## [Exercise aim]
Output every line below exactly.

═════ Data ═════

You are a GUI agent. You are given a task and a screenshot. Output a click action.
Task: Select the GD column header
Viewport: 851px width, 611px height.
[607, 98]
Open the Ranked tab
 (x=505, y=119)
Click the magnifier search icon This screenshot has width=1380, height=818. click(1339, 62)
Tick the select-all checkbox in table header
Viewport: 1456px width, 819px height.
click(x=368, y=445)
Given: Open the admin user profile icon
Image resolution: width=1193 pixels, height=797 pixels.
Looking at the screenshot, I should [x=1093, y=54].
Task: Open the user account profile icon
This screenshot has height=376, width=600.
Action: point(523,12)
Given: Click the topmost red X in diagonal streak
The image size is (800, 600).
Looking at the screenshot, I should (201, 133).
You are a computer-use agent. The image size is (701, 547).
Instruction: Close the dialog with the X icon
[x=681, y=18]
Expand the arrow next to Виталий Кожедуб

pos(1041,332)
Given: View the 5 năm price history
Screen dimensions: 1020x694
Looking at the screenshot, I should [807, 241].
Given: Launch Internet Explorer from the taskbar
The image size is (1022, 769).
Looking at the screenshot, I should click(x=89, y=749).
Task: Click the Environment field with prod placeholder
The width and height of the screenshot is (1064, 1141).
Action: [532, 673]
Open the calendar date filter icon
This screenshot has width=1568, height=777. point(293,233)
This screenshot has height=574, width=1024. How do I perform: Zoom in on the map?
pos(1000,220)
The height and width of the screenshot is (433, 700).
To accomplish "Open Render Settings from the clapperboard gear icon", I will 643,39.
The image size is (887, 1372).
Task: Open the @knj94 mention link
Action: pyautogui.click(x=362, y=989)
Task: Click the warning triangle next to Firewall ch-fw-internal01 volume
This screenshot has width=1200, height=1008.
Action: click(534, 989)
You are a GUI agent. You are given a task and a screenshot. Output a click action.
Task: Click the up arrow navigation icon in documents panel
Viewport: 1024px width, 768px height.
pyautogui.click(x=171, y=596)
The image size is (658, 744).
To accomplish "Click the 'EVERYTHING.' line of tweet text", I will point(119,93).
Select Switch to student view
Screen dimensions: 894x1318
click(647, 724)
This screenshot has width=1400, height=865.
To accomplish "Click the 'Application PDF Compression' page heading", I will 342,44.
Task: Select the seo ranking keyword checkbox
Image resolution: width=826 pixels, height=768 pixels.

═════

## [Task answer]
You are a GUI agent. You are given a task and a screenshot. Output a click action.
Task: Select the GD column header
Viewport: 851px width, 611px height.
[607, 98]
Open the Ranked tab
 (x=505, y=119)
Click the magnifier search icon This screenshot has width=1380, height=818. click(1339, 62)
Tick the select-all checkbox in table header
Viewport: 1456px width, 819px height.
click(x=368, y=445)
Given: Open the admin user profile icon
Image resolution: width=1193 pixels, height=797 pixels.
Looking at the screenshot, I should [x=1093, y=54].
Task: Open the user account profile icon
This screenshot has height=376, width=600.
Action: point(523,12)
Given: Click the topmost red X in diagonal streak
The image size is (800, 600).
Looking at the screenshot, I should (201, 133).
You are a computer-use agent. The image size is (701, 547).
Instruction: Close the dialog with the X icon
[x=681, y=18]
Expand the arrow next to Виталий Кожедуб

pos(1041,332)
Given: View the 5 năm price history
Screen dimensions: 1020x694
Looking at the screenshot, I should [807, 241].
Given: Launch Internet Explorer from the taskbar
The image size is (1022, 769).
Looking at the screenshot, I should click(x=89, y=749).
Task: Click the Environment field with prod placeholder
The width and height of the screenshot is (1064, 1141).
Action: [532, 673]
Open the calendar date filter icon
This screenshot has width=1568, height=777. point(293,233)
This screenshot has height=574, width=1024. How do I perform: Zoom in on the map?
pos(1000,220)
The height and width of the screenshot is (433, 700).
To accomplish "Open Render Settings from the clapperboard gear icon", I will 643,39.
The image size is (887, 1372).
Task: Open the @knj94 mention link
Action: pyautogui.click(x=362, y=989)
Task: Click the warning triangle next to Firewall ch-fw-internal01 volume
This screenshot has width=1200, height=1008.
Action: click(534, 989)
You are a GUI agent. You are given a task and a screenshot. Output a click action.
Task: Click the up arrow navigation icon in documents panel
Viewport: 1024px width, 768px height.
pyautogui.click(x=171, y=596)
The image size is (658, 744).
To accomplish "Click the 'EVERYTHING.' line of tweet text", I will point(119,93).
Select Switch to student view
Screen dimensions: 894x1318
click(647, 724)
This screenshot has width=1400, height=865.
To accomplish "Click the 'Application PDF Compression' page heading", I will 342,44.
Task: Select the seo ranking keyword checkbox
Image resolution: width=826 pixels, height=768 pixels.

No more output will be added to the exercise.